Making use of the (Fluent) builder pattern we can effectively make our unit tests more cleaner and easier to understand. It is often the case when writing unit tests with Moq you end up setting up alot of mocks. Like the unit test below we are having to call Setup
to return a fake list we setup earlier. The below example is a simple example with just one Setup call, but more often than not most unit tests have multiple setups. To make it more easier on ourselves we can refactor this code.
Before:
[TestMethod]
public void Should_Return_Students_When_User_Navigated_To_Home_View()
{
//Arrange
var fakeStudentsList = new List<StudentModel>
{
new StudentModel
{
Id = 321,
FullName = "Joe Bloggs",
PhoneNumber = "03245 435345",
DateOfBirth = DateTime.Parse("1993-01-01")
},
new StudentModel
{
Id = 123,
FullName = "John Smith",
PhoneNumber = "01345 3456778",
DateOfBirth = DateTime.Parse("1990-01-01")
}
};
var mockLogger = new Mock<ILogger>();
var mockStudentService = new Mock<IStudentsService>();
mockStudentService.Setup(m => m.GetStudents())

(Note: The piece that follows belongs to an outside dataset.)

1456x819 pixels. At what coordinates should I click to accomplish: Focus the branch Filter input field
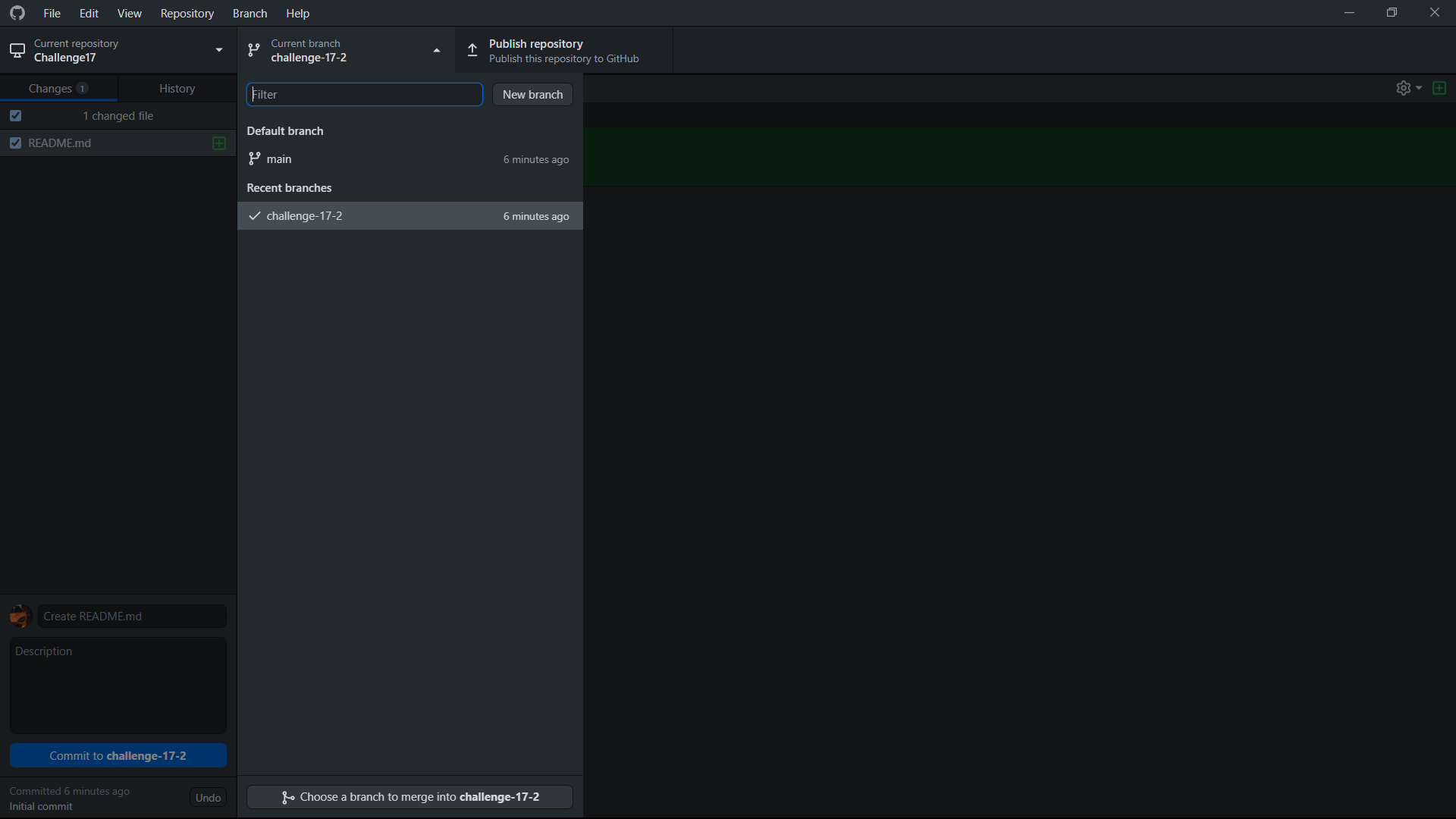pos(364,95)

.Returns(fakeStudentsList);
var controller = new HomeController(mockStudentService.Object, mockLogger.Object);
//Act
var result = controller.Index() as ViewResult;
var model = result.Model as HomeViewModel;
//Assert
Assert.IsNotNull(result);
Assert.AreEqual(fakeStudentsList, model.Students);
mockStudentService.Verify(c => c.GetStudents(), Times.Once);
}
After:
[TestMethod]
public void Should_Return_Students_When_User_Navigated_To_Home_View()
{
//Arrange
var fakeStudentsList = FakeData.FakeStudentModelList();
var mockLogger = new MockLogger();
var mockStudentService = new MockStudentService()

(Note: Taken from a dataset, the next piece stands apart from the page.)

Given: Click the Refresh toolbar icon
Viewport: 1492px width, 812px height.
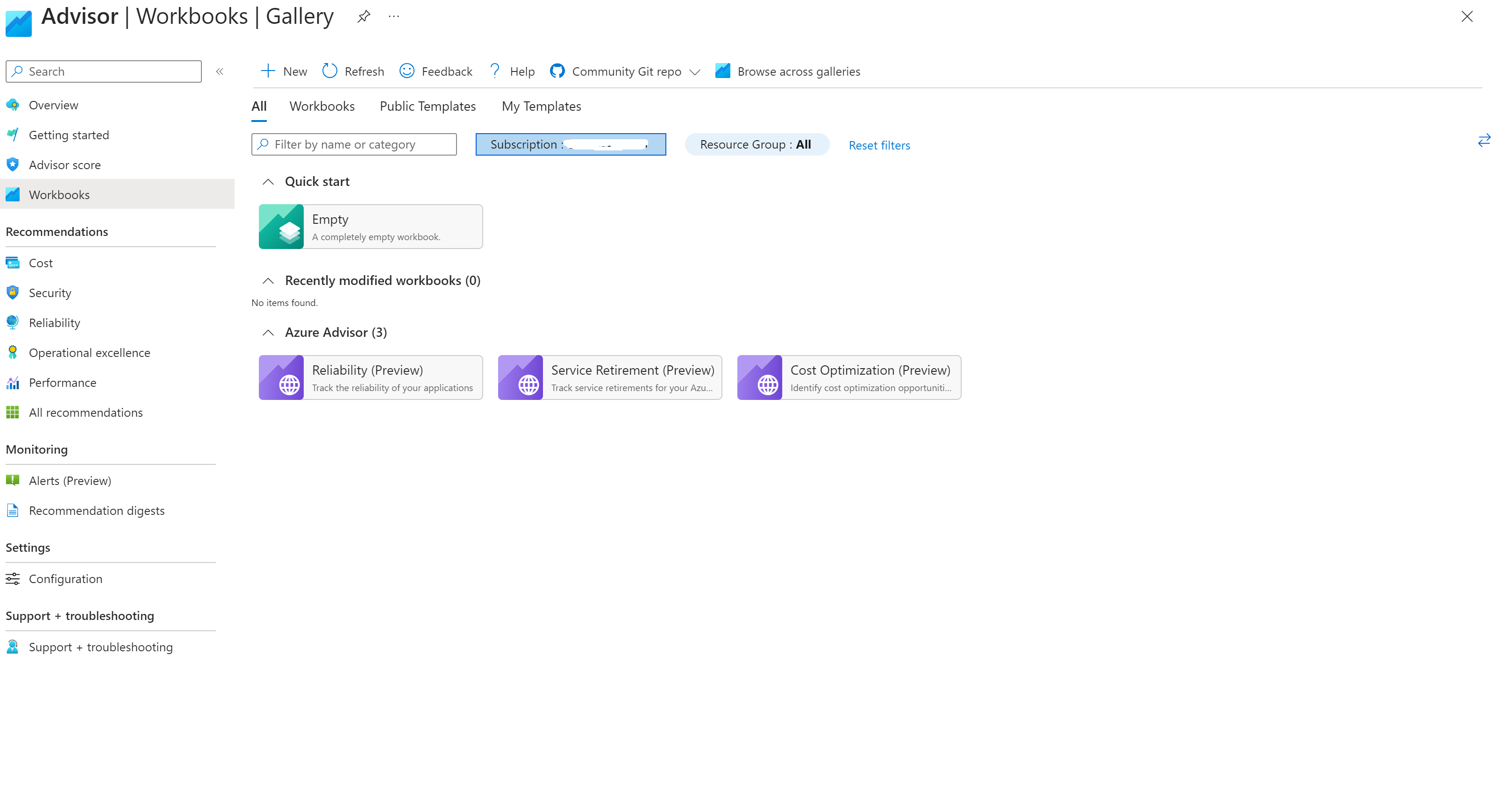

.MockGetStudents(output: fakeStudentsList);
var controller = new HomeController(mockStudentService.Object, mockLogger.Object);
//Act
var result = controller.Index() as ViewResult;
var model = result.Model as HomeViewModel;
//Assert
Assert.IsNotNull(result);
Assert.AreEqual(fakeStudentsList, model.Students);
mockStudentService.Verify(c => c.GetStudents(), Times.Once);
}
One if the first things we could easily refactor is moving the list into a static method elsewhere. Then the bit we can do next is create a mock class that inherits from Mock<IStudentsService>
instead of calling new Mock<IStudentsService>()
it now simply becomes new MockStudentService()
.
To then make it more easier to wire up mocks, we can create methods that mock each call within the MockStudentService
class. Like the example below. You pass the output you want returned and then return the instantce of MockStudentService. So now you can simple chain mocks, which is in my opinion is more easy to read.
public class MockStudentService : Mock<IStudentsService>
{
public MockStudentService MockGetStudents(IList<StudentModel> output)
{
Setup(m => m.GetStudents())
.Returns(output);
return this;
}
}
This code is has only one mock method, but you can easily see the benefit if a call was like this.
var mockStudentService = new MockStudentService()
.MockGetStudents(output: fakeStudentsList)
.MockSomething(output: fakeModel)
.MockSomethingElse(output: fakeObject);
You can simply chain each mock and easily see what it mocked without scanning through a block of code.